State Rep. Dylan Fernandes and state Sen. Julian Cyr visited the Island late last week to dole out some overdue state funds for local programs.

The money was tied up at the capital after Gov. Charlie Baker vetoed more than $320 million from the $40 billion state budget last summer. With a super majority in both houses, the legislature voted to override some parts of the governor’s veto last fall, restoring some funds for programs around the state.

“Usually we would announce these things earlier in the fiscal year,” said Mr. Cyr during the Island tour on Friday. “But we did have to have a little fight and a tussle [with the Baker administration].”

Mr. Fernandes and Mr. Cyr first stopped at the John T. Hughes Hatchery and research center in Oak Bluffs to distribute funds for shellfish propagation efforts. The funds are to be shared among the Island’s towns and total $58,000. That was a third of the total of $175,000 for shellfish propagation to be shared among the Cape and Islands.

“Shellfish, as we know, aren’t just delicious, but they’re part of our cultural history. They’re a huge economic driver in our community,” said Mr. Fernandes. He also noted the beneficial effects shellfish have on marine ecosystems, saying he’s working on additional legislation to combat ocean acidification. The representatives also thanked Tisbury selectman Melinda Loberg for her efforts to mitigate nitrogen pollution from wastewater on the Island.

Paul Bagnall, Edgartown shellfish constable and president of the board of directors of the Martha’s Vineyard Shellfish Group, hatchery leaders Emma Green-Beach and Amandine Surier, and Division of Marine Fisheries representative Tom Shields also thanked the representatives.

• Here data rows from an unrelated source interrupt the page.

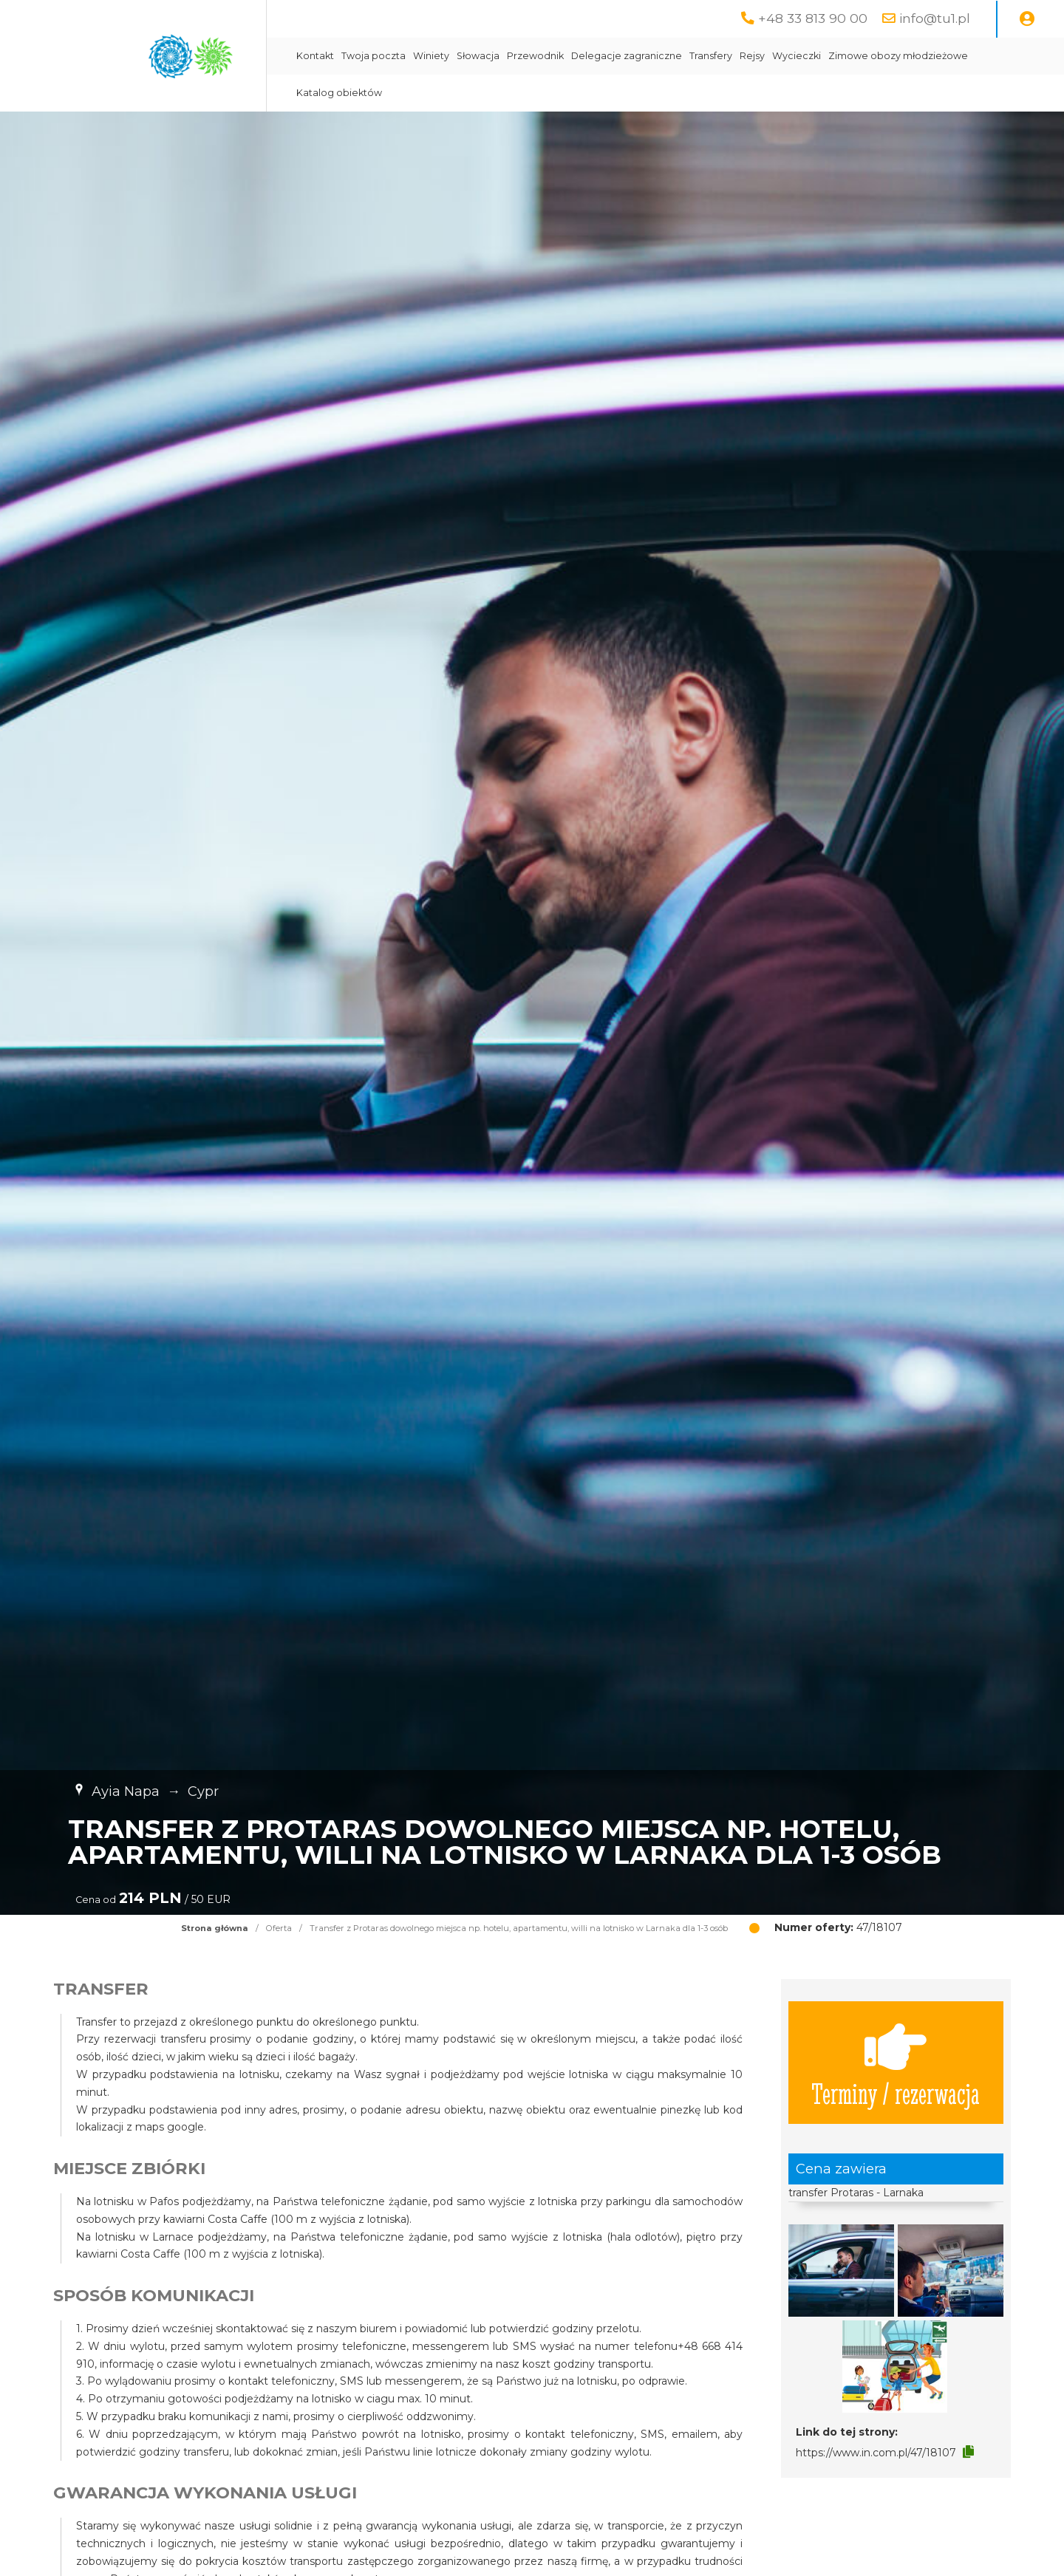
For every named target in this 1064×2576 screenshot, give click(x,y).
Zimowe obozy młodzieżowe (898, 55)
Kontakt (315, 55)
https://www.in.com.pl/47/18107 (876, 2452)
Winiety (431, 55)
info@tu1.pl (934, 18)
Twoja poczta (373, 55)
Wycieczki (796, 55)
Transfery (710, 55)
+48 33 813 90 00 (812, 18)
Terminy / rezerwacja (895, 2062)
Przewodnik (535, 55)
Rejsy (752, 55)
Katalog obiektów (339, 92)
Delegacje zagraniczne (626, 55)
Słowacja (478, 55)
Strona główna (214, 1928)
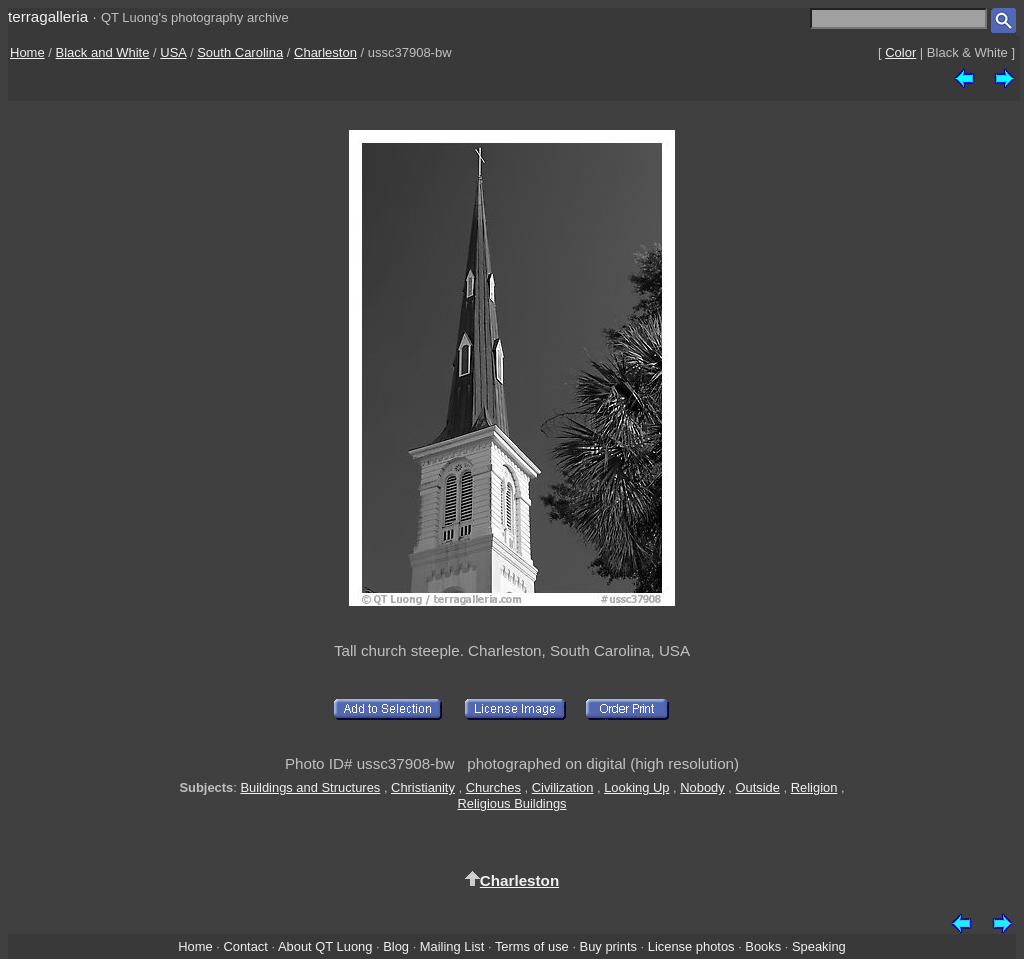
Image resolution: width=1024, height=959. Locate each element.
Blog (396, 946)
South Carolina (240, 52)
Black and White (103, 52)
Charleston (325, 52)
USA (173, 52)
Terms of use (532, 946)
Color (900, 52)
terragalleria (48, 16)
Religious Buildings (511, 803)
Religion (814, 787)
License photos (691, 946)
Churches (493, 787)
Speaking (819, 946)
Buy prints (608, 946)
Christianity (423, 787)
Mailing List (452, 946)
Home (27, 52)
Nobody (702, 787)
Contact (245, 946)
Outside (757, 787)
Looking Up (636, 787)
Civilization (563, 787)
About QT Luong (325, 946)
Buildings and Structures (310, 787)
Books (763, 946)
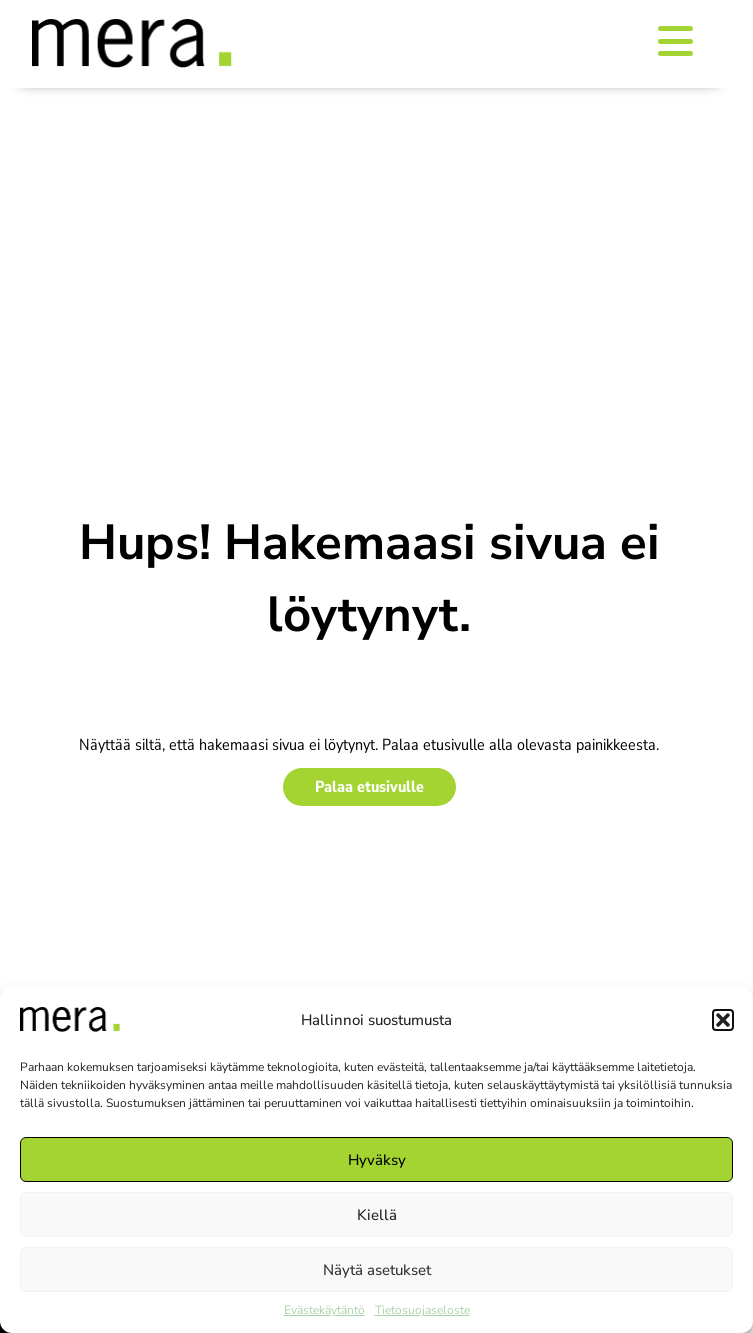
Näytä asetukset (377, 1270)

Ms. Green-Beach said 75 per cent of the hatchery’s budget comes from town membership fees, but the remainder has to be found elsewhere.

“We always have a deficit that we have to make up,” she said. “So this money really goes really far with us.”

Next stop was Martha’s Vineyard Community Services, where another $100,000 went to the organization’s health-related transportation access program. The program helps pay for travel expenses for people who need to go off-Island for health treatments.

“This program in particular is really important because Martha’s Vineyard and Nantucket, they’re Islands. There’s barriers of access to care that other places in the state just don’t have because of the unique geography of this district,” Mr. Fernandes said.

Kim Leaird applied for funds in 2016 to visit her son who was hospitalized off-Island for three weeks. She spoke about her experience with the representatives on Friday.

“I think it’s a really critical, really wonderful thing that it’s been put back,” she told the them.

Alison Mead also used the program when she was being treated for breast cancer in 2016.

“I remember the moment that [they] handed me the ferry tickets, and it’s one of those things where you have so much to worry about, and thank God I didn’t have to worry about that,” she said.

Community services executive director Julie Fay said with the funding, they hope to restore the program by March.

Later Mr. Fernandes and Mr. Cyr both attended a high school walkout to honor the victims of a shooting in Parkland, Fla.